The darkness and orange tinge stretched from the Bay all the way across to the far reaches of East Contra Costa County. Ash falling from the sky covered cars and streets.
"In South San Francisco my friend said she had to hose down her car twice before it got all off," said Beth McLaughlin who says she works at a school in South San Francisco where they had to turn on lights to prevent the teachers from injuring themselves in the dark hallways.
"Given everything else going on in 2020 that we'd be like walking into essentially this orange black like sky hell type of sort of thing. Needless to say, it's been a very bizarre day," said Josh Sigel who was out walking with a mask in San Francisco.
"It was absolutely surreal," said Rory Cox, owner of a personal fitness gym called Yubalance, who was out in San Francisco parks training clients.
"The air didn't smell too bad but there was visible soot everywhere, so your hands get grey and black," said Cox.
For Cox and many business owners, though, it's not the smoke that stings.

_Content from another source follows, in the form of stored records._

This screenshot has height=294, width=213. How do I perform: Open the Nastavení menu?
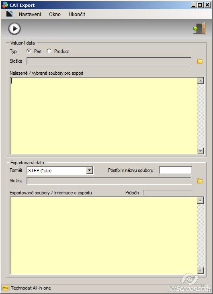click(x=30, y=14)
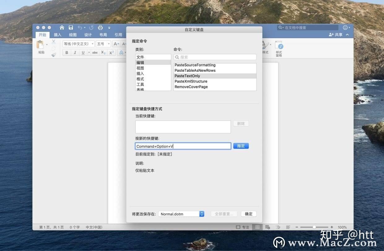Screen dimensions: 384x251
Task: Apply subscript formatting with the X₂ icon
Action: click(x=103, y=52)
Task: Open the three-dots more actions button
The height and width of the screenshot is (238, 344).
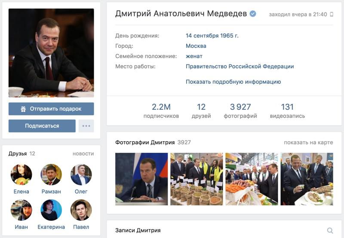Action: point(86,126)
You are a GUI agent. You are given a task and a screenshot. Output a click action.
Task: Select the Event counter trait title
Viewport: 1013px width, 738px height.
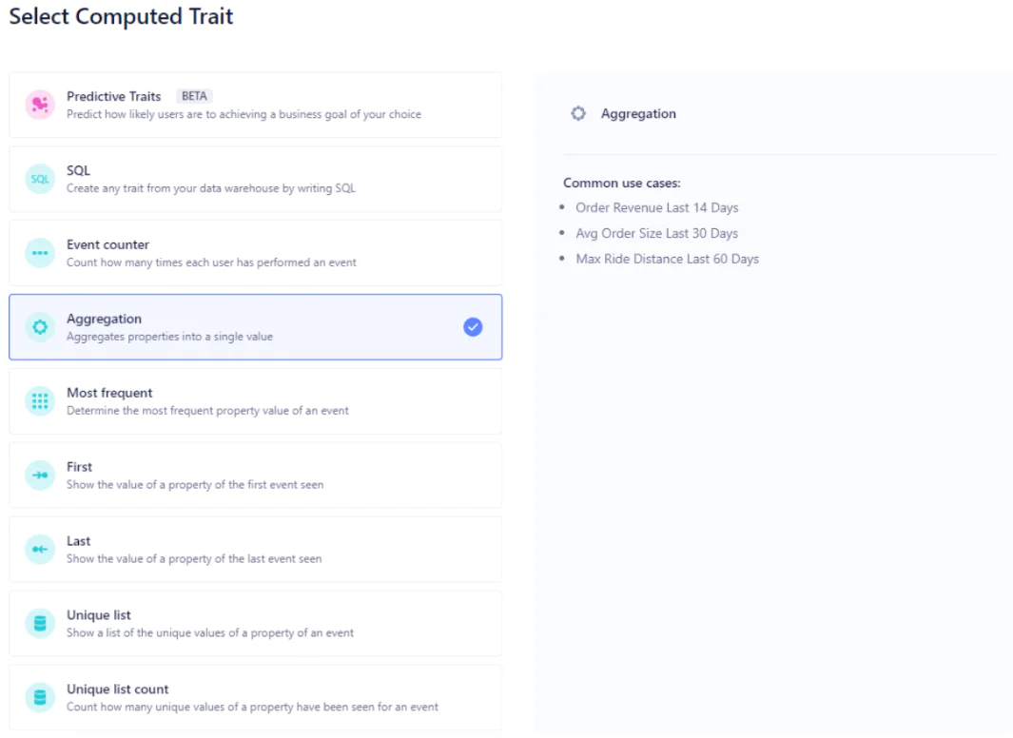(x=107, y=244)
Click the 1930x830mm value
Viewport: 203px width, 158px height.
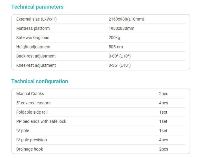pyautogui.click(x=121, y=28)
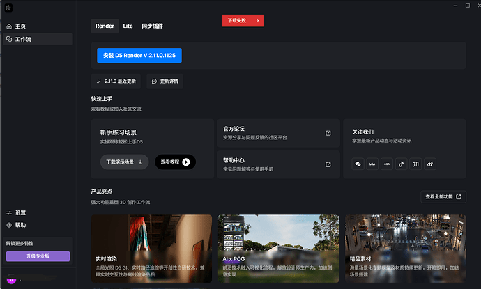This screenshot has height=289, width=481.
Task: Click the D5 logo at top left
Action: [x=8, y=6]
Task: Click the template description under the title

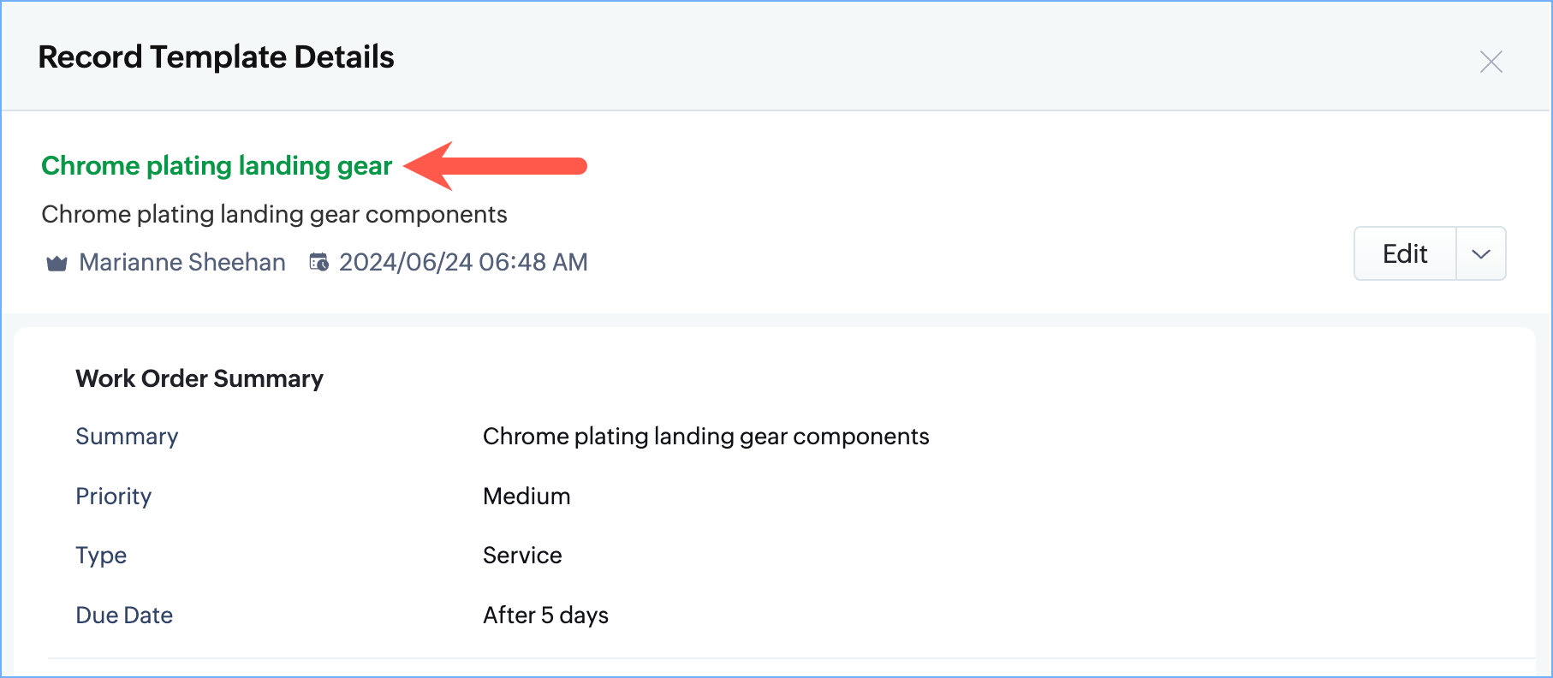Action: (274, 214)
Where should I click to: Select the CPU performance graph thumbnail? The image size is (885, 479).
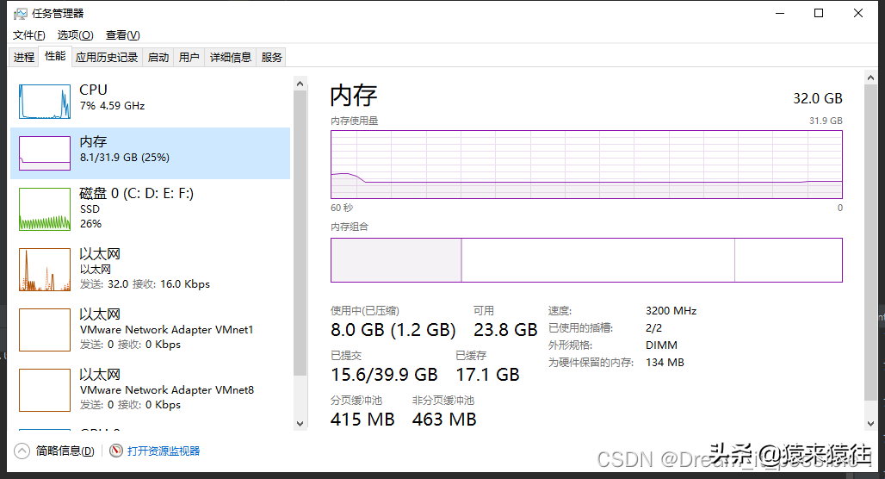[x=45, y=102]
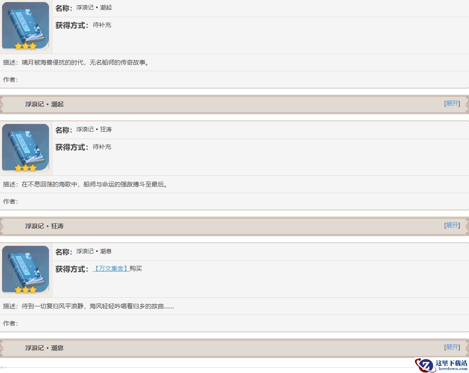This screenshot has width=469, height=373.
Task: Click the 浮浪记・潮息 book icon
Action: pos(25,269)
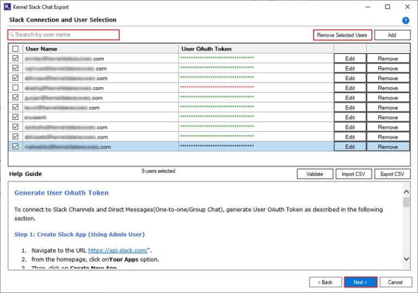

The surreal skies are yet another pernicious and unrelenting assault on their livelihoods and the fight to survive. Cox says Wednesday was the first day San Francisco officials relaxed pandemic restrictions and let gym owners conduct business outdoors.
"I would welcome city officials to not only come outside and work out with us but go get a haircut outside, go get a massage outside conduct their own business outside and see how they like it," said Cox.
Restaurants' outdoor dining and parklets were empty. Gilberths Latin Fusion Restaurant in San Francisco's Dogpatch neighborhood had just finished building their parklet. The owners started it three weeks ago, on the day when lightning strikes sparked a string of wildfires.
"We needed to do something in order you know to stay afloat and retain our business," said Gilberths Cab, chef and co-owner of Gilberths Latin Fusion Restaurant.
They got their permit Tuesday and planned to have the parklet's grand opening on Wednesday. All the hard work turned into more heartbreak.
"This morning I woke up and it's all dark. It's just crazy. It was crazy. I don't understand what else we can do," said Cab.
Gilberths' Latin Fusion restaurant, like many other businesses, has turned to online Gofundme fundraisers to survive.
Every day is a battle, and some business owners don't know how many more dark days and setbacks they'll be able to weather.